The report number column contains two the first 7 chars are a number of machine and the rest is an incrementing number.
For example, 0000006212 is [0000006][212] == [the machine number][the incrementing number]
My query for example :
select
[HeaderResultPulser].[ReportNumber],
max(NumberInTest) as TotalCells
from
ResultPulser, HeaderResultPulser
where
((([ResultPulser].[ReportNumber] like '0000006%' and
CONVERT(INT, SUBSTRING([ResultPulser].[ReportNumber], 8, LEN([ResultPulser].[ReportNumber]))) BETWEEN '211' AND '815')
and ([HeaderResultPulser].[ReportNumber] = [ResultPulser].[ReportNumber])))
group by
[HeaderResultPulser].[ReportNumber]
Actually I want to get all the rows on the machine number 0000006 that number was 211 to 815 (include both)
This query takes about 6-7 seconds
There is a lot of data (in the hundreds of millions and billions and in the future can be more and can be much more in table ResultPulser), and it can get Tens of thousands of rows in HeaderResultPulser table
And In getting receive I only receive on select a few hundred in the worst case a thousand or about two thousand if I want to go far... but (in numbers) to get the max(NumberInTest) from ResultPulser I take about (It can get to a few millions of rows)
There is any way to optimize my query? Or when It's so much data it's just must this time? (That just the way it is)
The way you are doing joins is no longer standard. It's also hard to read, and dangerous if you ever need to use left joins. Instead of joining this way:
select *
from T1, T2
where T1.column = T2.column
Use ANSI-92 join syntax instead:
select *
from T1
join T2 on T1.column = T2.column
You said that your "key" was ReportNumber. Why isn't that declared in your schema? It sounds like you want a unique constraint on HeaderResultPulser.ReportNumber, and a foreign key on the the ReportPulser table, such that ReportNumber references HeaderResultPulser (ReportNumber)
Since your report number column seems to contain two different values, your table is not in First Normal Form. This is making things difficult for you. Why not split the two parts of the "report number" into two different columns when the data is entered? This will significantly improve your query performance, because you no longer need to perform an expression against the data in the table at query time to separate the ReportNumber into atomic values.
Your comment says that the first 7 characters of the ReportNumber are the MachineNumber. But you already have MachineNumber in the HeaderReportPulser table. So why not just add a separate column for Increment? If you still need ReportNumber to exist as a column, you can make it a calculated column, as the concatenation of MachineNumber and Increment.

◇ ◇ ◇ ◇ ◇

AIM 1: According to the SQL optimization thread, how long does the query take to run?
AIM 2: Transcribe the part of the SQL optimization thread starting with "Since your report" and going on through "MachineNumber and Increment.".
AIM 3: Go on with the SQL optimization thread from its last sentence.
The rows that follow have no connection to the SQL optimization thread.

◇ ◇ ◇ ◇ ◇

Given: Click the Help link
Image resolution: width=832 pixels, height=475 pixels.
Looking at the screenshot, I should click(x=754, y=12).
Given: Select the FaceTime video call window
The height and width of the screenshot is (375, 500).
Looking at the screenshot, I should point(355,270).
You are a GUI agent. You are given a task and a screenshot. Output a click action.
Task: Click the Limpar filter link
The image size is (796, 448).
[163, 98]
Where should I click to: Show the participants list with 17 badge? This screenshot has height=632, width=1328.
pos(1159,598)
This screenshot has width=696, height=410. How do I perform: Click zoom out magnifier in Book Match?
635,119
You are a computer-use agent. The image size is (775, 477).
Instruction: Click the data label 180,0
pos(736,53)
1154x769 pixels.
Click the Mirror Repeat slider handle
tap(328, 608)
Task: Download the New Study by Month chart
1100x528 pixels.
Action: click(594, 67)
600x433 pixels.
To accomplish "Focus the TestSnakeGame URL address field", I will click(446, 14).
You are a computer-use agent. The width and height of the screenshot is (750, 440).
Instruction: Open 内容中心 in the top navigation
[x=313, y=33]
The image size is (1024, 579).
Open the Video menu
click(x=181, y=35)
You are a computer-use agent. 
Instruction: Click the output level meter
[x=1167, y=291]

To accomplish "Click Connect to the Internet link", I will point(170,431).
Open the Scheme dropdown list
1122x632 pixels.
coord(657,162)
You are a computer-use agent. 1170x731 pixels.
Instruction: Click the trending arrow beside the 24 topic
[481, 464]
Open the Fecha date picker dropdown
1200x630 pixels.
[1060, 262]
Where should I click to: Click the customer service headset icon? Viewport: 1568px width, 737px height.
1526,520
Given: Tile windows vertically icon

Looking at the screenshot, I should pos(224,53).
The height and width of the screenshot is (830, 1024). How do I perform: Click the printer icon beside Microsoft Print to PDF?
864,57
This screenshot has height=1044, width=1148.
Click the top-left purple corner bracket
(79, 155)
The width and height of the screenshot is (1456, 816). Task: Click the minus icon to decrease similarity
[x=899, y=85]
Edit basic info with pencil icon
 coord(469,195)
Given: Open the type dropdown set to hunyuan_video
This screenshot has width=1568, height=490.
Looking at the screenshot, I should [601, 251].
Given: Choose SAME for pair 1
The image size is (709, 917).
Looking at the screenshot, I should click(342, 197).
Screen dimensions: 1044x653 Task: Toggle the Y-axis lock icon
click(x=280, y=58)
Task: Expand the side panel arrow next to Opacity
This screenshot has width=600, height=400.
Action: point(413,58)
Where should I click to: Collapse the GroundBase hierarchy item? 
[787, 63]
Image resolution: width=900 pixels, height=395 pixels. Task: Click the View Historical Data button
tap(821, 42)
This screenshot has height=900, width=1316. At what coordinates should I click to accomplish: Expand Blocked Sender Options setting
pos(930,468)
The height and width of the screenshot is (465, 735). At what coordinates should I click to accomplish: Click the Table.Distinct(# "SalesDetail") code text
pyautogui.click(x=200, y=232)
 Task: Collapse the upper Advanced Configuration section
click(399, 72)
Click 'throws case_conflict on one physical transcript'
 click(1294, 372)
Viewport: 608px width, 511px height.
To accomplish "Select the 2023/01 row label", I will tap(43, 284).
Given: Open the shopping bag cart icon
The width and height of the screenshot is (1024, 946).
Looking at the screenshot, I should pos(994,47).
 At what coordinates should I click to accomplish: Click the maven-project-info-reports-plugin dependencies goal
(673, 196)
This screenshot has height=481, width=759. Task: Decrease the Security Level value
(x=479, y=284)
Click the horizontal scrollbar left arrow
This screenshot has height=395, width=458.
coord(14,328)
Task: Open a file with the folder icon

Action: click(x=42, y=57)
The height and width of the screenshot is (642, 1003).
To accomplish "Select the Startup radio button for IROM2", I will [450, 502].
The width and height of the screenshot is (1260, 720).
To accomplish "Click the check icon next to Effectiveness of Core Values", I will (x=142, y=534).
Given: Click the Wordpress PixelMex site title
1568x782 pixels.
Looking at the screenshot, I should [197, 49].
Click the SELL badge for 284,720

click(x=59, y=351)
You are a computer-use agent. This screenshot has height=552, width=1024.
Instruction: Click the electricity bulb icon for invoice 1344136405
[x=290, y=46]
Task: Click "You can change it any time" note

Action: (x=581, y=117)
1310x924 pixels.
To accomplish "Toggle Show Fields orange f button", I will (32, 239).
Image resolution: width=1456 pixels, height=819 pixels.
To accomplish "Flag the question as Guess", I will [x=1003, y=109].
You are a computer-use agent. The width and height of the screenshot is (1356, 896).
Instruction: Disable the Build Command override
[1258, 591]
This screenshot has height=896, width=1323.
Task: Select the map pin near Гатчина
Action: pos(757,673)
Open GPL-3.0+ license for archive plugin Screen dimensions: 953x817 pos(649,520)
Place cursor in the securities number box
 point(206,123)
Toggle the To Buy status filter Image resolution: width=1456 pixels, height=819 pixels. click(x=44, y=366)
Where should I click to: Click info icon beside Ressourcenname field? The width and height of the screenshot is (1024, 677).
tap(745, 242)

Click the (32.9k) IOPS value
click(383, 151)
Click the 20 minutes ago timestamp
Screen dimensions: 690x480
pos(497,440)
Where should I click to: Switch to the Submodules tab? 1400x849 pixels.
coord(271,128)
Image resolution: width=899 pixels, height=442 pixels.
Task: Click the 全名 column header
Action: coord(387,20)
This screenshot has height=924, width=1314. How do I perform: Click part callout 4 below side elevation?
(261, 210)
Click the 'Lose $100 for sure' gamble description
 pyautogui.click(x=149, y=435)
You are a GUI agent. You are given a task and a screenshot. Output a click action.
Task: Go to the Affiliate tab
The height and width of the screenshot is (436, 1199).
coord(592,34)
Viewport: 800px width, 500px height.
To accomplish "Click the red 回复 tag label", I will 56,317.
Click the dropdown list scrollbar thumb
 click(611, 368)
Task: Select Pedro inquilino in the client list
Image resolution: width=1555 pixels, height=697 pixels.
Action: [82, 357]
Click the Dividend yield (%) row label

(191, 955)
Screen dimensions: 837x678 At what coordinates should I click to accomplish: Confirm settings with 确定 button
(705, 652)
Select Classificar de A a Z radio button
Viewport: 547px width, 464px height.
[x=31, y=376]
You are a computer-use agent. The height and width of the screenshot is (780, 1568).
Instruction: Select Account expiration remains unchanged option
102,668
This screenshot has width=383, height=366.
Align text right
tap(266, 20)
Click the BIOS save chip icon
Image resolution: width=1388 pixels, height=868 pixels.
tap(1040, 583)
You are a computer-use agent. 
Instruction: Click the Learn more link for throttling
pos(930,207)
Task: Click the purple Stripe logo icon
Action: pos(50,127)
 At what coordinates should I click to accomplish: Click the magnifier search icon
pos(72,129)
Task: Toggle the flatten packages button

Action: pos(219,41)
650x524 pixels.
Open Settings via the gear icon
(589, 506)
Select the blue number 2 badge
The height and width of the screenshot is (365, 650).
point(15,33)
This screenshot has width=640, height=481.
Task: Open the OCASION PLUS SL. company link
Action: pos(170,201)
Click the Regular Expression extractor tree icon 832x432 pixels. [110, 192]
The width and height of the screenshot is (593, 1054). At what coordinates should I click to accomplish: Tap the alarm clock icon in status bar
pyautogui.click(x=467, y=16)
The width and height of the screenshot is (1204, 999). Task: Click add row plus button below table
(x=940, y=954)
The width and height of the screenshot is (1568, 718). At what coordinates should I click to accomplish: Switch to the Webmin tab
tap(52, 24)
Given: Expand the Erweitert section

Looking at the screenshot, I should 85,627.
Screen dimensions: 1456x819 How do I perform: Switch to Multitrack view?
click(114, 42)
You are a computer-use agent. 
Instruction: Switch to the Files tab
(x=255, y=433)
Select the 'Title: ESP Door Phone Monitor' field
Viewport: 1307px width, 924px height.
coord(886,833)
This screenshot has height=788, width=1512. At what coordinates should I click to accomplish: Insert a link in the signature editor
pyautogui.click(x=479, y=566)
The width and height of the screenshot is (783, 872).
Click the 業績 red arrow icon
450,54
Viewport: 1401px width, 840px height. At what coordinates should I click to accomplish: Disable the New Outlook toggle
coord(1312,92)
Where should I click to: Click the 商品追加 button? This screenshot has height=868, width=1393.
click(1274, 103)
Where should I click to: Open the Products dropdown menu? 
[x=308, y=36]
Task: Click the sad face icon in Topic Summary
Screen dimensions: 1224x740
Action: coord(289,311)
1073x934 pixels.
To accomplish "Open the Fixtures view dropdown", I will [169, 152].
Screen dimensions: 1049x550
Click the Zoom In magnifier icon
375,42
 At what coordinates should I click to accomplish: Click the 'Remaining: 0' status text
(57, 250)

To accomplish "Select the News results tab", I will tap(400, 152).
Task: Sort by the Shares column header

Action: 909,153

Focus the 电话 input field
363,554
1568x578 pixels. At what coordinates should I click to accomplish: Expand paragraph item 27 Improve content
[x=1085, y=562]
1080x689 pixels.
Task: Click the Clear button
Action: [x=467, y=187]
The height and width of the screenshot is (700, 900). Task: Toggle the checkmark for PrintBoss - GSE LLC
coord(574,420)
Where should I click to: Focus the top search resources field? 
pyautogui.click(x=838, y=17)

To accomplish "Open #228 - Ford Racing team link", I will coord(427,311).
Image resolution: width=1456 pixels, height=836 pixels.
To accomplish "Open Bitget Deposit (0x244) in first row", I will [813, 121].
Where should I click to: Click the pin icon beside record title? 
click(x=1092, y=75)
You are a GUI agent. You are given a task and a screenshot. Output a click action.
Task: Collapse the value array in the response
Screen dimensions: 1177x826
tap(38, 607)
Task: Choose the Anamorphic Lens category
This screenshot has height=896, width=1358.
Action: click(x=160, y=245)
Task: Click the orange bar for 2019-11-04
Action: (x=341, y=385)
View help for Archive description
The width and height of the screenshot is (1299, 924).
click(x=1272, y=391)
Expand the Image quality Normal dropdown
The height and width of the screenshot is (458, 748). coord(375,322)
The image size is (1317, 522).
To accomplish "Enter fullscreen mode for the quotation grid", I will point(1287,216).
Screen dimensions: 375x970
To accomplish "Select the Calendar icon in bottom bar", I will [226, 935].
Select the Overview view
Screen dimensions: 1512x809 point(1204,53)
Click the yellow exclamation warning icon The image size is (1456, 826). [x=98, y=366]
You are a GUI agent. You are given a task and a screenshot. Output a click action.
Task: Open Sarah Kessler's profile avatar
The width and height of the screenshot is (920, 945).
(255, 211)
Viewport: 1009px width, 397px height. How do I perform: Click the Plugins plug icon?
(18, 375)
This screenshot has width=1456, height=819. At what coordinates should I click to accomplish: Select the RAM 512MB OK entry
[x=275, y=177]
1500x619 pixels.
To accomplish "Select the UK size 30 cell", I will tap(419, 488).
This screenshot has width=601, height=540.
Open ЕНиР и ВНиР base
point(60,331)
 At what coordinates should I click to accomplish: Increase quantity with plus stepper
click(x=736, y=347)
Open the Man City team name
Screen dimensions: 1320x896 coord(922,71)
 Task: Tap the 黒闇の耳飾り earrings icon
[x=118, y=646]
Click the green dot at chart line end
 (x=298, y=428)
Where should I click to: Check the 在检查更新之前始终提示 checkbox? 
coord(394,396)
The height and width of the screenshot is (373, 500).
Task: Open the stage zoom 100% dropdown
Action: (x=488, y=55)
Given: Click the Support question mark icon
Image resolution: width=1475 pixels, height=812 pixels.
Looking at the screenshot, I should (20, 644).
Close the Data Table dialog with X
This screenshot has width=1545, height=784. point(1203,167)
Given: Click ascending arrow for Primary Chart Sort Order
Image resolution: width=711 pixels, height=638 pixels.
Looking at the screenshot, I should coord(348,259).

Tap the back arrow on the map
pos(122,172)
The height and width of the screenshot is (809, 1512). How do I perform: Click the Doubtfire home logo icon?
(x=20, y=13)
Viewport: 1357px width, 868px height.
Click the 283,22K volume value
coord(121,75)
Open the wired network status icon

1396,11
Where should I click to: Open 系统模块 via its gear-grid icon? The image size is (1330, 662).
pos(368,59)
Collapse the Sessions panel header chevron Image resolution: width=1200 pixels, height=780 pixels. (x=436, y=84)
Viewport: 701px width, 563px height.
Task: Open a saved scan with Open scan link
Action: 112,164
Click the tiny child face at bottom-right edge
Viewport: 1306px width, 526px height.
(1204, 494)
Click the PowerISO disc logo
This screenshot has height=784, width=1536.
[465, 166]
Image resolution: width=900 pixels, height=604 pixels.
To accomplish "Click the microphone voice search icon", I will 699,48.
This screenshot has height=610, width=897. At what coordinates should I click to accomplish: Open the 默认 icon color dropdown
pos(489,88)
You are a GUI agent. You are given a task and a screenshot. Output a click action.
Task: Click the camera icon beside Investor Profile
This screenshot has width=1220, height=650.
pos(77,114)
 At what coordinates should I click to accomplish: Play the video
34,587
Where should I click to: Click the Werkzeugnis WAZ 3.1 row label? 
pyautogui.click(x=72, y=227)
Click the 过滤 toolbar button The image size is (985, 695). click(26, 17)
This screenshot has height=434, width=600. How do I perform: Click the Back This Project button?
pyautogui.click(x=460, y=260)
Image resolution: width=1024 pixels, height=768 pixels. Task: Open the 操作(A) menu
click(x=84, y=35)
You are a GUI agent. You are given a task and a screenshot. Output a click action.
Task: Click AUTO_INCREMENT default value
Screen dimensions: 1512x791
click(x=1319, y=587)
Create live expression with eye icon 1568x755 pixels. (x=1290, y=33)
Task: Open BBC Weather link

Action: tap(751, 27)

◇ ◇ ◇ ◇ ◇

EXERCISE OUTPUT 1: About 6-7 seconds.

EXERCISE OUTPUT 2:
Since your report number column seems to contain two different values, your table is not in First Normal Form. This is making things difficult for you. Why not split the two parts of the "report number" into two different columns when the data is entered? This will significantly improve your query performance, because you no longer need to perform an expression against the data in the table at query time to separate the ReportNumber into atomic values.
Your comment says that the first 7 characters of the ReportNumber are the MachineNumber. But you already have MachineNumber in the HeaderReportPulser table. So why not just add a separate column for Increment? If you still need ReportNumber to exist as a column, you can make it a calculated column, as the concatenation of MachineNumber and Increment.

EXERCISE OUTPUT 3:
If you don't want to touch the "existing" schema, we can do a similar thing in reverse. Your query will not be completely sargable unless you can do something to the schema, because you have to perform some kind of expression on the data in the ReportNumber column. But maybe you have the option to use a calculated column to do this up front:
alter table HeaderReportPulser
add Increment as right(ReportNumber, len(rtrim(ReportNumber)) - 7);
Now we have the increment as a column in its own right. But it's still being calculated at query time, because it's not persisted. We can make it persisted:
alter table HeaderReportPulser
add Increment as right(ReportNumber, len(rtrim(ReportNumber)) - 7) persisted;
We can also index a computed column. Since your required expression is deterministic and precise (see Indexes on Computed Columns), we don't actually have to mark it as persisted:
alter table HeaderReportPulser
add Increment as right(ReportNumber, len(rtrim(ReportNumber)) - 7);
create index ix_headerreportpulser_increment on HeaderReportPulser(Increment);
You could do a similar set of operations to create the Increment and MachineNumber on the ReportPulser table. If you always want to use both values, create an index on the combination of (MachineNumber, Increment)
The biggest performance gain might be eliminating the outer group by by using a correlated subquery or lateral join:
select hrp.[ReportNumber],
(select max(rp.NumberInTest)
from ResultPulser rp
where rp.ReportNumber = hrp.ReportNumber and
right(rp.ReportNumber, 3) between '211' and '815'
) as TotalCells
from HeaderResultPulser hrp
where hrp.ReportNumber like '0000006%';
Your logic looks like it only wants the last three characters of the ReportNumber, so I simplified the logic. I'm not 100% that is the case -- it just seems reasonable. Regardless, there is no need to convert the values to integers and then compare as strings. And similar logic can be used even for longer report numbers.
You also want an index on ResultPulser(ReportNumber, NumberInTest) :
create index idx_resultpulser_reportnumber_numberintest on ResultPulser(ReportNumber, NumberInTest)
EDIT:
Actually, I notice that the report number matches between the two tables. So this seems simplest:
select hrp.[ReportNumber],
(select max(rp.NumberInTest)
from ResultPulser rp
where rp.ReportNumber = hrp.ReportNumber
) as TotalCells
from HeaderResultPulser hrp
where hrp.ReportNumber >= '0000006211' and
hrp.ReportNumber <= '0000006815';
You still want to be sure you have the above index on ResultPulser.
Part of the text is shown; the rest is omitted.